### Excerpt provided
_ _ _ _ _ _ _

NIH Director Francis Collins, MD, PhD, outlined plans for a new, multi-agency Precision Medicine Initiative that could lead to more effective treatments for cancer and other diseases. Of the $215 million proposed by President Barack Obama for the first year of funding, $70 million is earmarked for NCI to support the initiative's early focus on linking genomic changes to cancer.

Presenting his agency's proposed budget of $31.31 billion for fiscal year 2016 to a congressional subcommittee in March, NIH Director Francis Collins, MD, PhD, outlined plans for a new, multi-agency Precision Medicine Initiative (PMI) that could lead to more effective treatments for cancer and other diseases. Suggested by President Barack Obama in his State of the Union Address, the initiative, if funded by Congress, would cost $215 million in its first year.

Historically, Collins told the committee, physicians have made recommendations for disease prevention and treatment based on what worked for an average patient, a one-size-fits-all approach. “Technology developments, along with the plummeting costs of DNA sequencing, now make it possible to develop an innovative approach to treatment that accounts for individual differences in patients' genes, environments, and lifestyles,” he said.

For many years, cancer research has led the way in precision medicine, Collins noted. Now, the new initiative earmarks $70 million for the NCI to support the near-term goal of linking more individual genome changes to cancer.

“Precision medicine is really about re-engineering the diagnostic categories for cancer to be consistent with its genomic underpinnings, so we can make better choices about therapy,” says Harold Varmus, MD, director of the NCI at the time of the presentation.

Last year, the NCI announced four of its own precision medicine initiatives, three of which are under way: Lung-MAP, a multi-arm clinical trial that matches patients who have squamous cell carcinoma of the lung with an experimental therapy based on genetic biomarkers; ALCHEMIST, a trial involving patients with lung adenocarcinoma whose tumors harbor ALK or EGFR mutations; and the Exceptional Responders Initiative, a study of tumors that have shown remarkable responses to drug therapies. Its MATCH trial, which will enroll up to 1,000 patients with various late-stage cancers in phase II drug studies based on mutations in their cancers, launches later this year.

_ _ _ _ _ _ _

### Your objective
Can you continue the article on the Precision Medicine Initiative from where it stops?

### Given information
_ _ _ _ _ _ _

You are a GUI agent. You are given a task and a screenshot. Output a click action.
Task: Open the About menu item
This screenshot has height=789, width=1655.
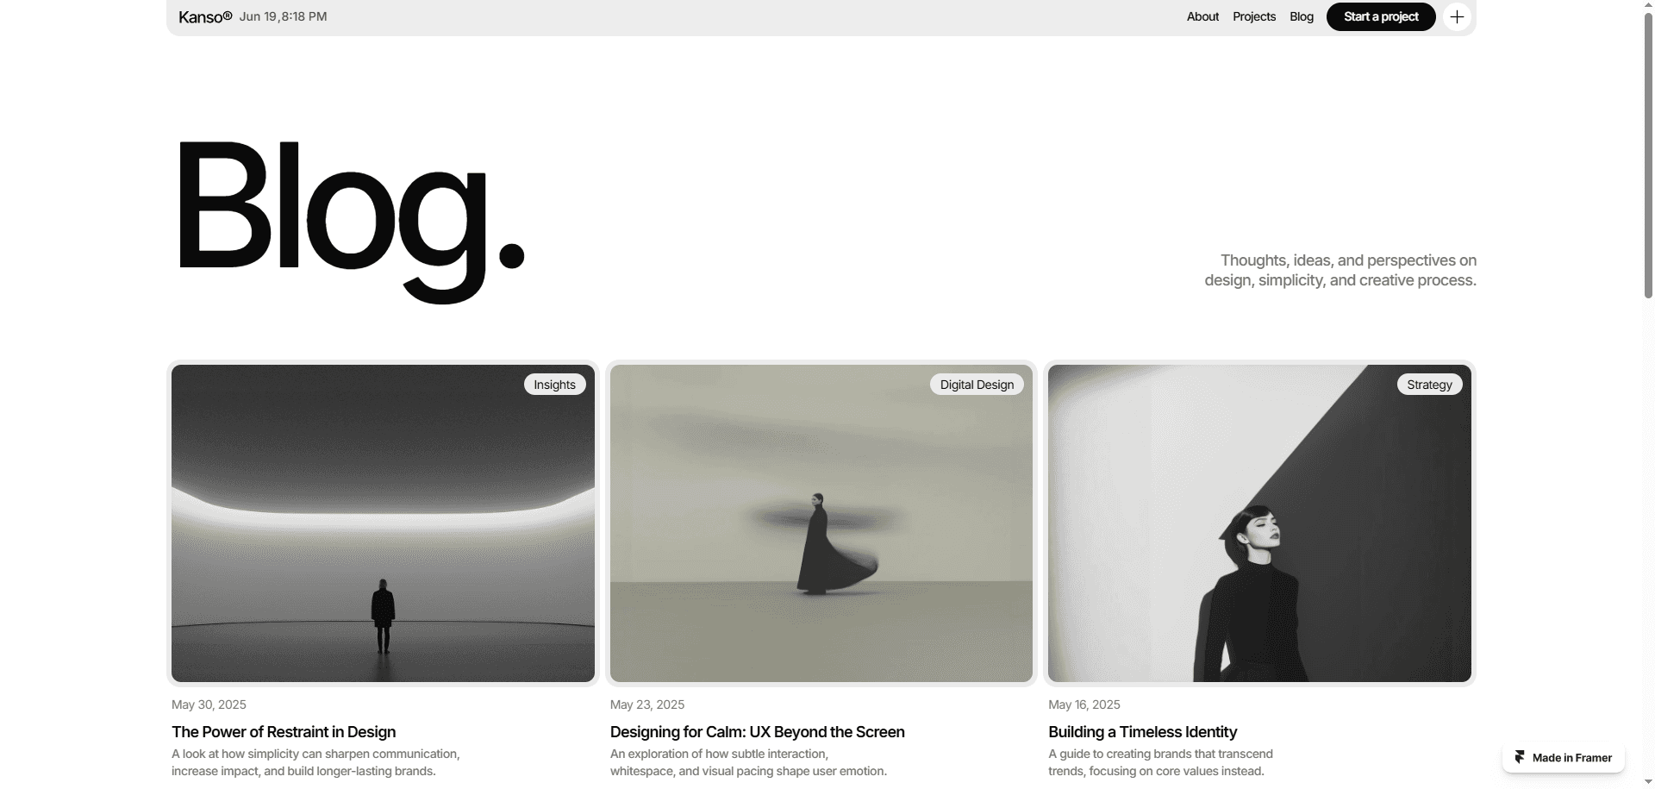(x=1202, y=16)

_ _ _ _ _ _ _

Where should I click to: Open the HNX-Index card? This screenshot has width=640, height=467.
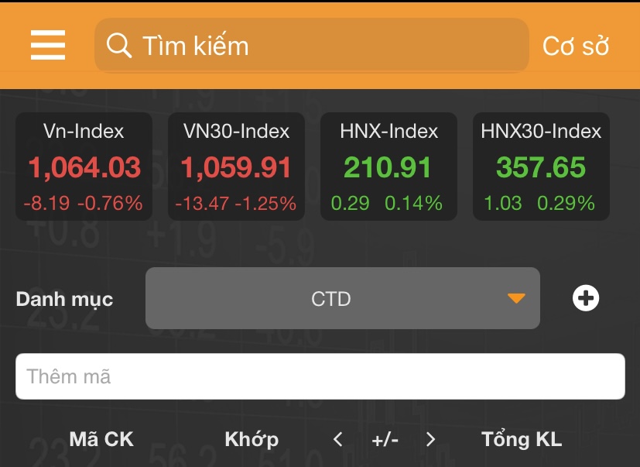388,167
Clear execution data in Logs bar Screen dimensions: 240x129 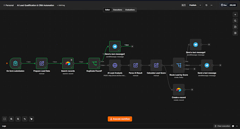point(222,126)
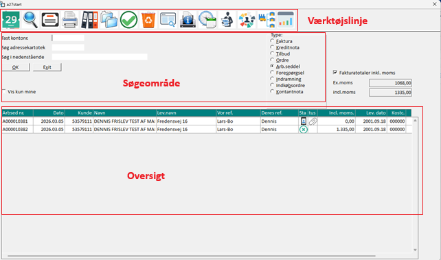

_ _ _ _ _ _ _

### Output of the task
The PMI “allows us to say to the public: Here's an important thing that's happening in cancer control, primarily in therapy, but with prospects for also improving our ability to make prognoses and design new therapies,” says Varmus. “The PMI also intends to provide additional resources to do more clinical trials, do more genomics, and build better informatics platforms.”

Also under the plan, the NIH would receive $130 million to launch a long-term study of 1 million volunteers who agree to share their medical information with researchers. The remaining $15 million would help the FDA and the Department of Health and Human Services to develop supporting regulatory infrastructure and data security protocols.

“It's big and long-term science. It's going to take time to realize the benefits,” says Eric Green, MD, PhD, director of the National Human Genome Research Institute, an organizer of the million-person cohort study.

However, “one thing is clear,” says Roy Herbst, MD, PhD, chief of medical oncology at Yale Comprehensive Cancer Center in New Haven, CT. “If we don't collaborate, develop larger data sets, and share that data, we'll never make the progress we want.”